* [Task objective]
From the entries below, copy every line that holds the word "agent".

* [Stored data]
——————

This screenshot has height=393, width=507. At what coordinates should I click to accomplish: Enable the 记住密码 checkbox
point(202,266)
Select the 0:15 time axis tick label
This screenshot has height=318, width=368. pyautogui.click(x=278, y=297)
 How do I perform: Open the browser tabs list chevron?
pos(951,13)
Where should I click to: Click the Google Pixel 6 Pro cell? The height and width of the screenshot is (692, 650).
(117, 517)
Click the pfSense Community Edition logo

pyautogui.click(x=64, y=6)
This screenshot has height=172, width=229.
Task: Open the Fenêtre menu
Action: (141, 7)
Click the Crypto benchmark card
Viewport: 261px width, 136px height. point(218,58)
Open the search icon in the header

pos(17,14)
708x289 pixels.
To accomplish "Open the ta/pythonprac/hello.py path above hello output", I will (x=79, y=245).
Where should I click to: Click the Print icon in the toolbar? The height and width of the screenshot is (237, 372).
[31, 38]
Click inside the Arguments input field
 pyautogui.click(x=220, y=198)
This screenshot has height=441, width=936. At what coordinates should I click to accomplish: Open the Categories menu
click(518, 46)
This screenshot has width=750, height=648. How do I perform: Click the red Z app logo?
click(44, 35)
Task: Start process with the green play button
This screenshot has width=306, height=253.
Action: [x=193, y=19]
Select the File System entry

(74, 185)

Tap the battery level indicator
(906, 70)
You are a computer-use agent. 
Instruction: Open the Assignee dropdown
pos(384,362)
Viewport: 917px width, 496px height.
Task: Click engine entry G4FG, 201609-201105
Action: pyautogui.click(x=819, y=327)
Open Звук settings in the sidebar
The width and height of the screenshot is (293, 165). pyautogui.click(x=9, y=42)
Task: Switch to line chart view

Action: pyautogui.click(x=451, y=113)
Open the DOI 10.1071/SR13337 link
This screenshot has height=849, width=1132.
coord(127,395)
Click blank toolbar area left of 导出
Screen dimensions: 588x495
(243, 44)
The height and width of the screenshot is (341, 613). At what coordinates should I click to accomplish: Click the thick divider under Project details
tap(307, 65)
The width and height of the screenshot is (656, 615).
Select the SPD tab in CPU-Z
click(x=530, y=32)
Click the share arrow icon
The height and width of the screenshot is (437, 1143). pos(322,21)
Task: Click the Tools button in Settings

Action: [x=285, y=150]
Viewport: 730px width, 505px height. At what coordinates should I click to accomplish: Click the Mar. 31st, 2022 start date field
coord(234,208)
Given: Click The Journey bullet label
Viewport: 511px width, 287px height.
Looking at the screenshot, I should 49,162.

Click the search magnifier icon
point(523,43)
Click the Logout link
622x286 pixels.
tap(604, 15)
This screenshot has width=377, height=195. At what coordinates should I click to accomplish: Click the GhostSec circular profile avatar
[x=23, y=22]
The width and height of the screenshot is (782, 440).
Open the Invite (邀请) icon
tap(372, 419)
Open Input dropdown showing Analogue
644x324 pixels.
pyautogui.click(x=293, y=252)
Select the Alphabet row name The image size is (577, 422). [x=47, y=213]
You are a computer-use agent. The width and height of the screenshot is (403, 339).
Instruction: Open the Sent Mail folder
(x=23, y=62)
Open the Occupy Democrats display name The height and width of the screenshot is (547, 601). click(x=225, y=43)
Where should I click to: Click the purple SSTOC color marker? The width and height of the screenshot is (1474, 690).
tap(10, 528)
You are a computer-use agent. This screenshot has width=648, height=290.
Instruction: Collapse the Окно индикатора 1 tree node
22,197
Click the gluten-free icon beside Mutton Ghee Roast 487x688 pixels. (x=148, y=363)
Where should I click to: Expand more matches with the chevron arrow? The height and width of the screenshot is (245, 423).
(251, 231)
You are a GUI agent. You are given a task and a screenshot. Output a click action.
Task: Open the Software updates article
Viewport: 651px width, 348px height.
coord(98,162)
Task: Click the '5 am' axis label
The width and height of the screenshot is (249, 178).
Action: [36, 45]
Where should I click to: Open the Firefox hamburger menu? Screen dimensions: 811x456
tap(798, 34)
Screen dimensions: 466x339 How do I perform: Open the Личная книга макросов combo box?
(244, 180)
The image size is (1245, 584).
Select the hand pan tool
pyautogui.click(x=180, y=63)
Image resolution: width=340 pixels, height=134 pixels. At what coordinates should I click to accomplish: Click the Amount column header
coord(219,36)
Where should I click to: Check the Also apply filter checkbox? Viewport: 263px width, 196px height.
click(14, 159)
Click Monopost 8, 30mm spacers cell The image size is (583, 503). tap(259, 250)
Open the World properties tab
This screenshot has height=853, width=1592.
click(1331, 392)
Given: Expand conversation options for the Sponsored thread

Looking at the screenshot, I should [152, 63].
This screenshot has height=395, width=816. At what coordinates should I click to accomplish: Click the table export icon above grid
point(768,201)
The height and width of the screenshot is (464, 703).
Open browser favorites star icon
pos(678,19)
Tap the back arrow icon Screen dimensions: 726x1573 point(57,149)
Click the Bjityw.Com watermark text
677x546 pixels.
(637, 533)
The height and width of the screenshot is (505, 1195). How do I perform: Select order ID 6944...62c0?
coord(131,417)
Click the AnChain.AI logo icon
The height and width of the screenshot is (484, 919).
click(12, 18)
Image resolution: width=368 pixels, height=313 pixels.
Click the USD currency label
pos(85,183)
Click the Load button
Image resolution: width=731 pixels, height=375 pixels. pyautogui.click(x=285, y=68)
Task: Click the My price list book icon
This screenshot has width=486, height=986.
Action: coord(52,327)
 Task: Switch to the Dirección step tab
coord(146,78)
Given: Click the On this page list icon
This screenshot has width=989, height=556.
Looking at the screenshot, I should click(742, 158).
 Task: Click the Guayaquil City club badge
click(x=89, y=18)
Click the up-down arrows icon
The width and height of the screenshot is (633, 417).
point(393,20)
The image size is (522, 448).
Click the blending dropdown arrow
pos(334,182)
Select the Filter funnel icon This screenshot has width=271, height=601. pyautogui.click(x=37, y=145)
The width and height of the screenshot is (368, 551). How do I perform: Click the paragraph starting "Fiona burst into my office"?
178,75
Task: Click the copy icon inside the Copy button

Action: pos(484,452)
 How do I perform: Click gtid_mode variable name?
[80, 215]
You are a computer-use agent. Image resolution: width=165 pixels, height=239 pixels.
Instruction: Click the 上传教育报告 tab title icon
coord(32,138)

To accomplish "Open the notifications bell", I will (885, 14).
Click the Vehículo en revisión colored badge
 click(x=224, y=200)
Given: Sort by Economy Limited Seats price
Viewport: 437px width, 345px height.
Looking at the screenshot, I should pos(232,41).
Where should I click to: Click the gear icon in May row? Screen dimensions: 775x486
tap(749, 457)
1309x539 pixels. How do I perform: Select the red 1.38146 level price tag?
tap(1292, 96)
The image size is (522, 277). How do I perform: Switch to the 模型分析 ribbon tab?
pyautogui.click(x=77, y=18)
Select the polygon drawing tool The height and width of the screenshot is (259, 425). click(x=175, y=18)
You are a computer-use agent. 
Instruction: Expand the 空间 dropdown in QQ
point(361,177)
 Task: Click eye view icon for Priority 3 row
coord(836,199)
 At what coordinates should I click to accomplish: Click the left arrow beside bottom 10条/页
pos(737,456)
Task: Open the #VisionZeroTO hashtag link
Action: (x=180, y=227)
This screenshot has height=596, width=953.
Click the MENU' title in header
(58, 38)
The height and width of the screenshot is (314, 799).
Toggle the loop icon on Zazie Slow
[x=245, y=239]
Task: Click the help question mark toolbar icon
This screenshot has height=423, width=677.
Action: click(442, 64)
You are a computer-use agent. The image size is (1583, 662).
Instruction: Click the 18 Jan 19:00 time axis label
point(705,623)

——————

* [Output for this task]
You are a computer-use agent. 
You are a computer-use agent. The width and height of the screenshot is (403, 339).
You are a computer-use agent. This screenshot has width=648, height=290.
You are a GUI agent. You are given a task and a screenshot. Output a click action.
You are a computer-use agent. Image resolution: width=165 pixels, height=239 pixels.
You are a computer-use agent. 
You are a computer-use agent. The image size is (1583, 662).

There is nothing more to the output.